Now looking back, speaking at all three of the events was a great privilege and a wonderful honor to be able to speak to the faculty and boards of an institution that has had such a dramatic impact on my life and consequently on the formation of The Potter’s House School as well. I’d like to share with you one of the addresses that I gave. This is the graduation address to the Calvin College graduates:
When I entered Calvin College in 1970, I wanted three things: to be well thought of, to enter a prestigious profession, and to make a lot of money—in other words, the basic American dream. Unfortunately, my plans were completely ruined by my experience at Calvin.
First, I met students who engaged me to think. Students like Carl Kromminga and Sam Wanner who challenged my complacency with questions like: “If you are a Christian, why aren’t you concerned about civil rights? Why aren’t you concerned about the poor?” I didn’t have answers to those questions.

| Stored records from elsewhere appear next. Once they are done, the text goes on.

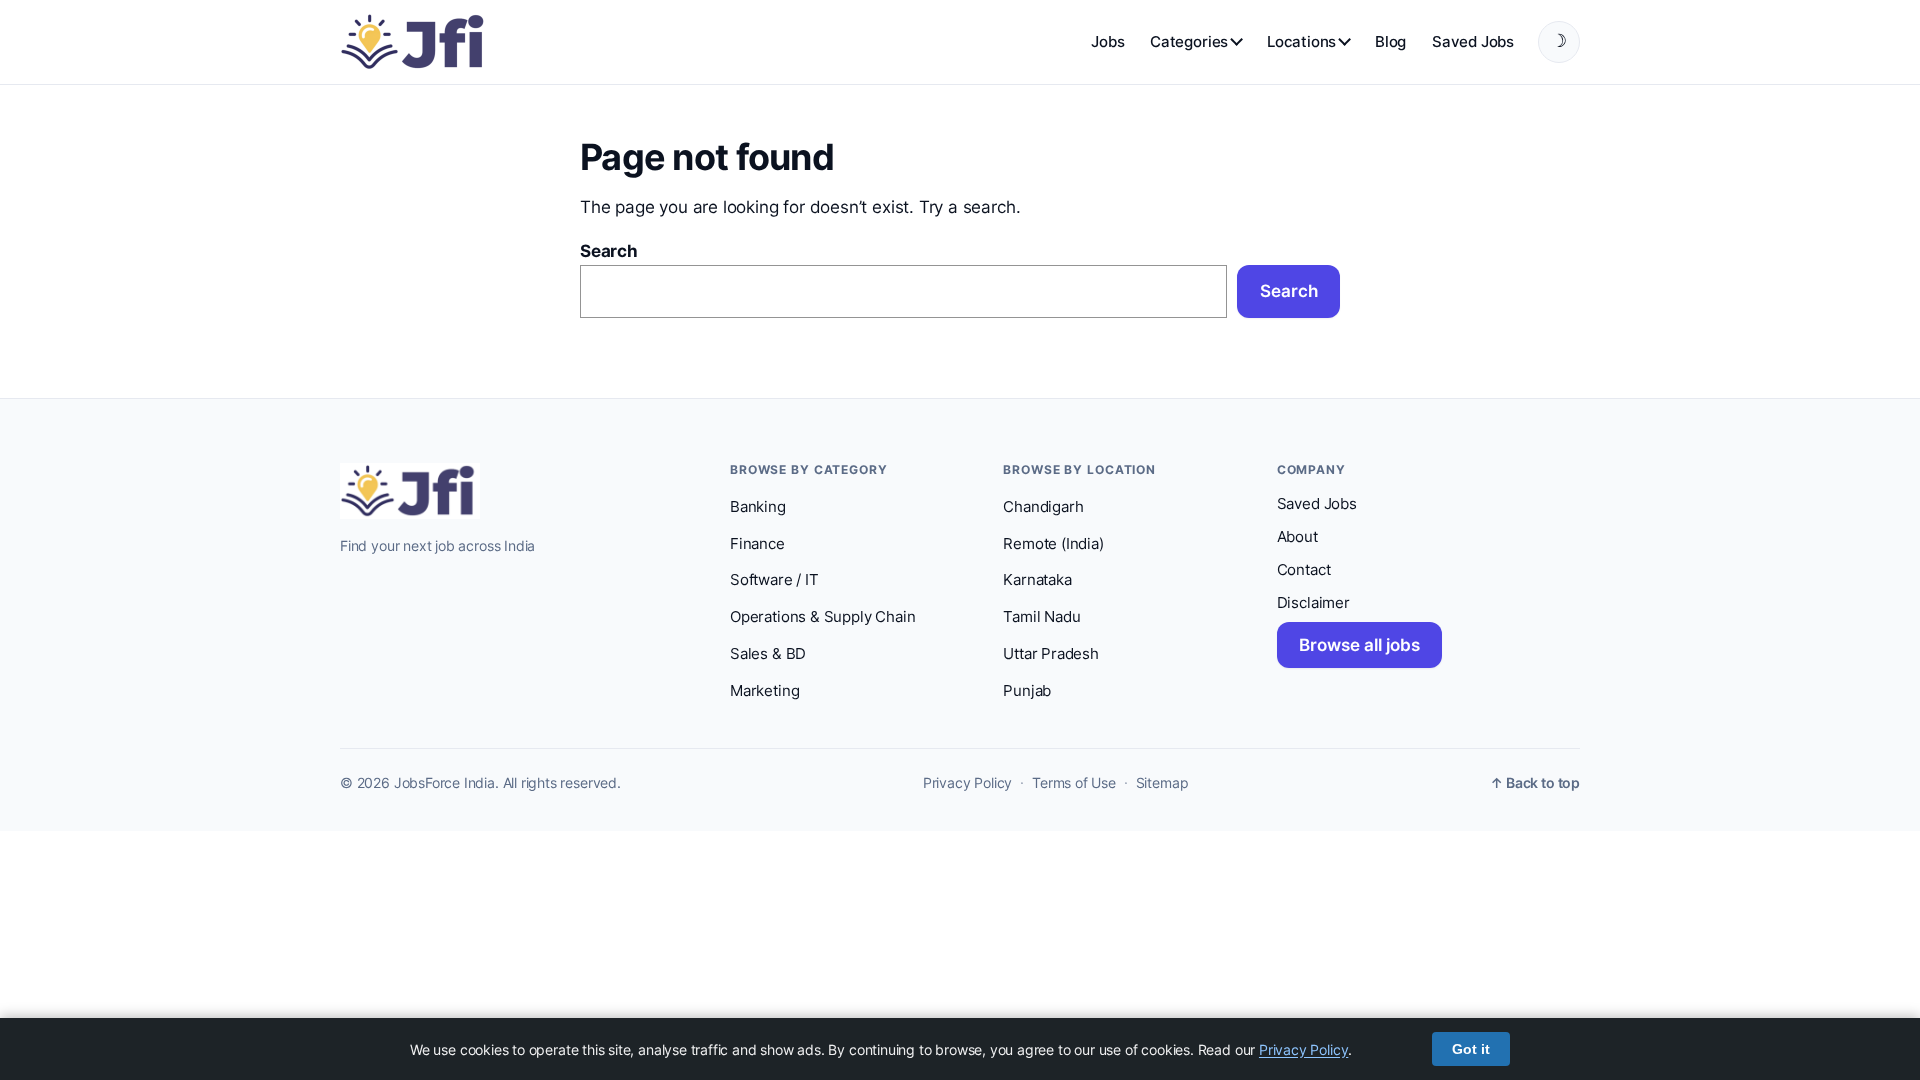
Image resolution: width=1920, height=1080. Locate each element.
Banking (758, 507)
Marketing (764, 691)
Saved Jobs (1473, 41)
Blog (1390, 41)
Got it (1471, 1049)
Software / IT (774, 580)
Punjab (1027, 691)
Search (609, 251)
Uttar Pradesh (1051, 654)
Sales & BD (768, 654)
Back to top (1535, 783)
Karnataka (1037, 580)
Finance (757, 544)
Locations (1301, 41)
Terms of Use (1074, 783)
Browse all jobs (1359, 645)
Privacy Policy (967, 783)
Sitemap (1162, 783)
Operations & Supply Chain (822, 617)
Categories (1189, 41)
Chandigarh (1043, 507)
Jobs (1107, 41)
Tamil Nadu (1041, 617)
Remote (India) (1053, 544)
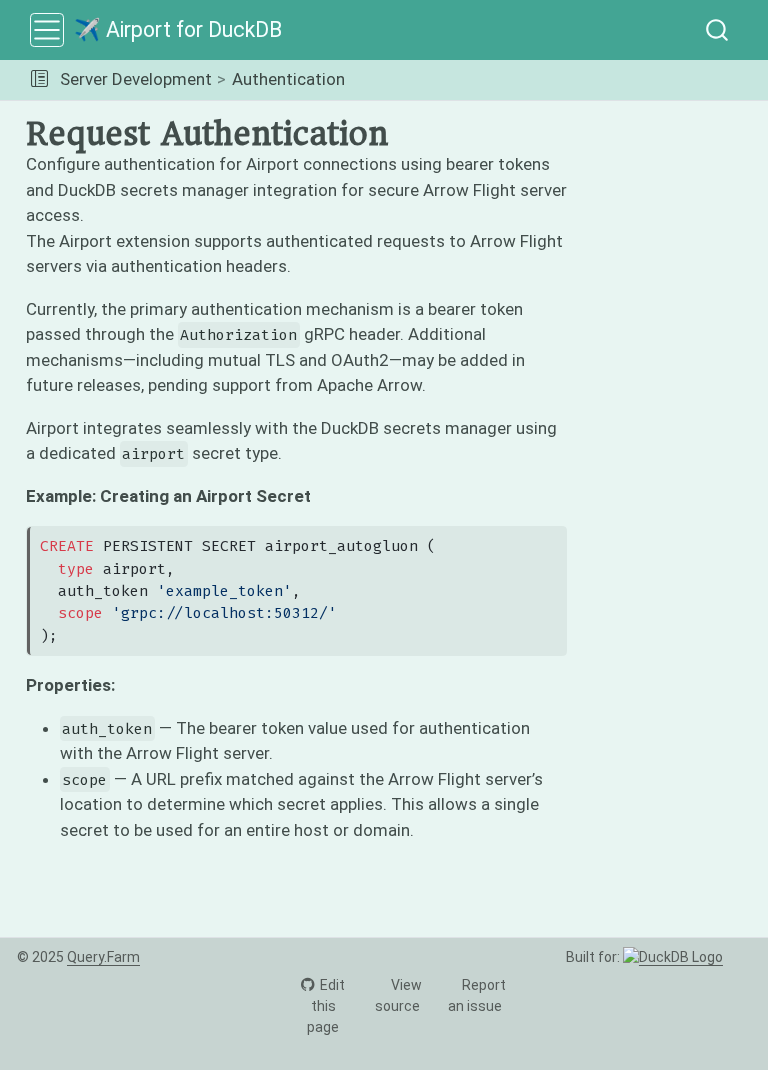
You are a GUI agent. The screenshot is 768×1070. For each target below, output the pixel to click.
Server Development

This left me intellectually engaged but sorely troubled.
By my sophomore year, I was questioning my whole faith. I knew that people had always thought of me as a good Christian, the boy who liked to please, but deep down I knew that my goals were empty—money, success, a respected job. It seemed that if this Jesus story was true, it would demand more of my life than I was giving it. If it wasn’t, then I might as well admit it and live as if it weren’t.

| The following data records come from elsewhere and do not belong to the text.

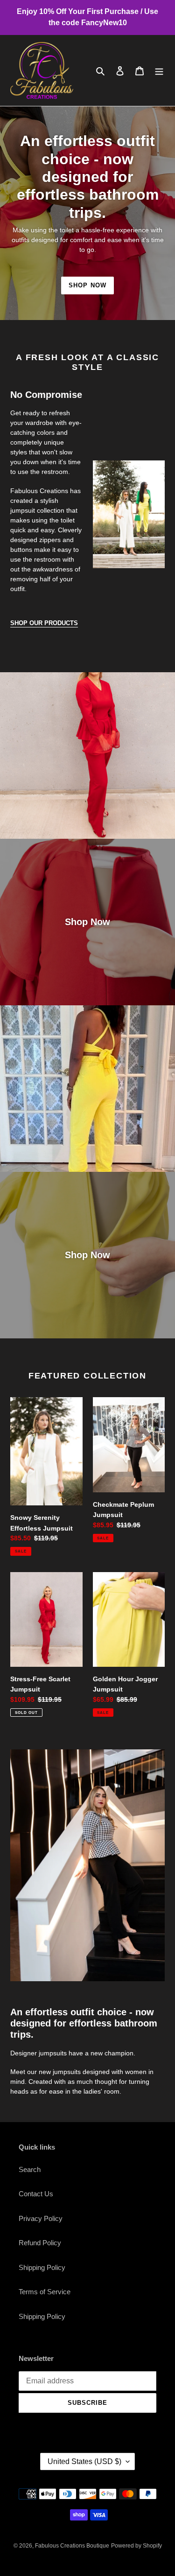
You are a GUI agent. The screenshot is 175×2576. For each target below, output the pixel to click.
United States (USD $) (84, 2461)
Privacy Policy (41, 2218)
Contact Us (36, 2194)
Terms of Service (44, 2292)
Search (30, 2169)
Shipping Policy (42, 2267)
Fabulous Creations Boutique (72, 2545)
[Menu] (159, 71)
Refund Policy (40, 2243)
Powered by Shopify (136, 2545)
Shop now (87, 285)
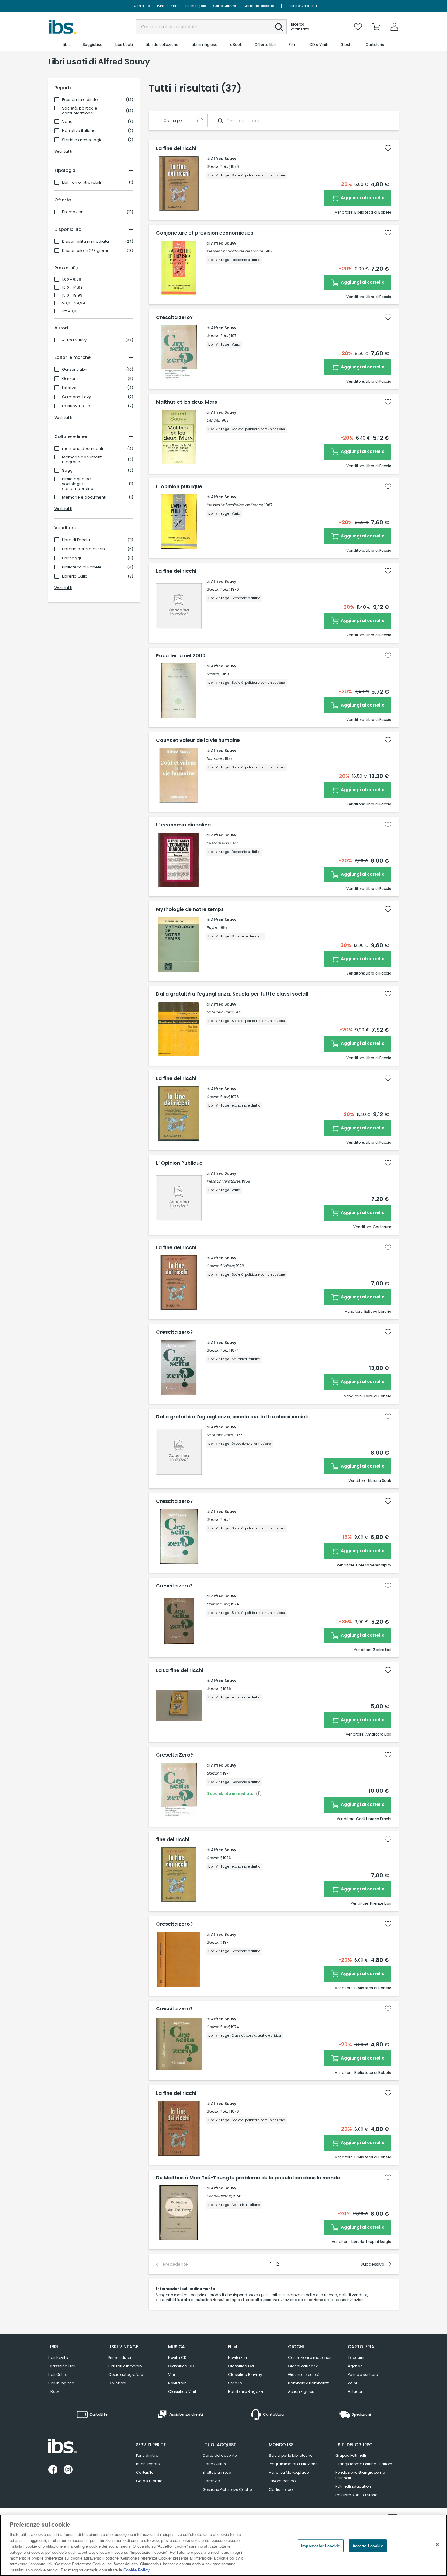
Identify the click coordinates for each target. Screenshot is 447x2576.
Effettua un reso (217, 2472)
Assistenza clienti (303, 6)
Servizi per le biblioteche (290, 2455)
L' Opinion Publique (179, 1163)
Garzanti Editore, (220, 1265)
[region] (223, 2545)
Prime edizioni (120, 2357)
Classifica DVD (241, 2366)
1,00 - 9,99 (71, 279)
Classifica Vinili (182, 2391)
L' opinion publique (179, 486)
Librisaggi (71, 558)
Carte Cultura (224, 6)
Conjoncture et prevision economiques (204, 233)
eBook (54, 2391)
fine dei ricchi (172, 1839)
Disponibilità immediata (85, 241)
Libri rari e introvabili (81, 182)
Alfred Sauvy (74, 340)
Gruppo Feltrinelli (350, 2455)
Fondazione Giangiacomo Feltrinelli (360, 2475)
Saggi (68, 470)
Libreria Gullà (75, 576)
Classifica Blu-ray (245, 2374)
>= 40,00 (70, 311)
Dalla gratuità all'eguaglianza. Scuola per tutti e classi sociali (232, 994)
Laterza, (213, 673)
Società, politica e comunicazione (79, 111)
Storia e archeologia (82, 139)
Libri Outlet (57, 2374)
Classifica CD (181, 2366)
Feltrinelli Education (353, 2486)
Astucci (355, 2391)
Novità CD (177, 2357)
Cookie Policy (136, 2570)
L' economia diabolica (183, 825)
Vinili (172, 2374)
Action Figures (301, 2391)
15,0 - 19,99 (72, 295)
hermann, (215, 758)
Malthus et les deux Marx (186, 402)
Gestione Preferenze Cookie (227, 2489)
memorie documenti (82, 448)
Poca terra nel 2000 (181, 655)
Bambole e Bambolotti (309, 2383)
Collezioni (117, 2383)
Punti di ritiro (167, 6)
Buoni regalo (195, 6)
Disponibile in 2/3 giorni (85, 250)
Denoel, (213, 420)
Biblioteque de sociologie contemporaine (77, 484)
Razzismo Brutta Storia (356, 2495)
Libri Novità (58, 2357)
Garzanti (70, 378)
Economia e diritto (80, 99)
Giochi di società (304, 2374)
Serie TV (235, 2383)
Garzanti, (214, 1688)
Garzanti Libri (74, 369)
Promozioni (73, 212)
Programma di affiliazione (293, 2463)
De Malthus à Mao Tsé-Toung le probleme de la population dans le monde (248, 2177)
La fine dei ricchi (176, 148)
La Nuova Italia (76, 406)
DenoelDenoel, (219, 2196)
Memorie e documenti (84, 497)
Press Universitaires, (223, 1181)
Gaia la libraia (149, 2481)
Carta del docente (259, 6)
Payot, (211, 927)
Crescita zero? (174, 317)
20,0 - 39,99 (73, 303)
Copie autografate (125, 2374)
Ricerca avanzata (300, 27)
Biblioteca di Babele (82, 567)
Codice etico (281, 2489)
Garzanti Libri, (218, 166)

If this story were true, it wouldn’t just demand a little more of your life . . . but it would be the kind of story that you would give your whole life to.
God hounded me throughout the first half of my sophomore year, and this culminated in a rather dramatic experience. In November, I went to a prayer meeting where I said, “Okay God, I’ll give you my life, just do whatever you want with it.”
That was a pivotal moment in my life. Everything changed after that. My guidance counselor, Gertrude VanderArk, confronted me with these inspiring words, “You want to be a elementary school teacher.” It was a startling comment since I had never once considered it, but I knew she was exactly right and that it was what I was supposed to be. This profession ended up bringing me more joy than I ever could have imagined.
God also called me to share my life with like-minded people who were Calvin students. We began to live our lives like the second chapter of Acts, sharing all of our resources, and offering our lives up to God saying, “Please use us as a group. Show us where we can move to and make a difference.” We didn’t know where in the country that would be, but it turned out to be just a few blocks away from where we lived on the southwest side of Grand Rapids.
As we were listening to our neighbors and building relationships, God gave us 150 kids to work with each week. After six years of working with these kids with very little to show for it, the pastor of our neighborhood Christian Reformed Church said, “I think it is God’s timing for you to start a school.” This school became The Potter’s House, a school that offers a Christ-centered education to families who would never be able to afford it. We started with twelve students and two teachers who had quit their jobs to teach for free. Three Calvin professors, Bette Bosma, Katherine Blok, and Jim Kuipers, lent their support as advisers for our crazy idea. Today we have 550 students, a staff of 70, and each year we raise 2.7 million dollars in scholarships.
When I said as a sophomore, “God, do whatever you want with my life,” I actually thought that I was throwing my life away. But God did so much more than anything I could have accomplished on my own. God’s plans were so much bigger than mine. The joy that has flowed into my life is so much greater than I could have imagined.
And so I ask you the same question that I asked myself, “If this story of Jesus is true, is it the kind of story that you give your whole life to?”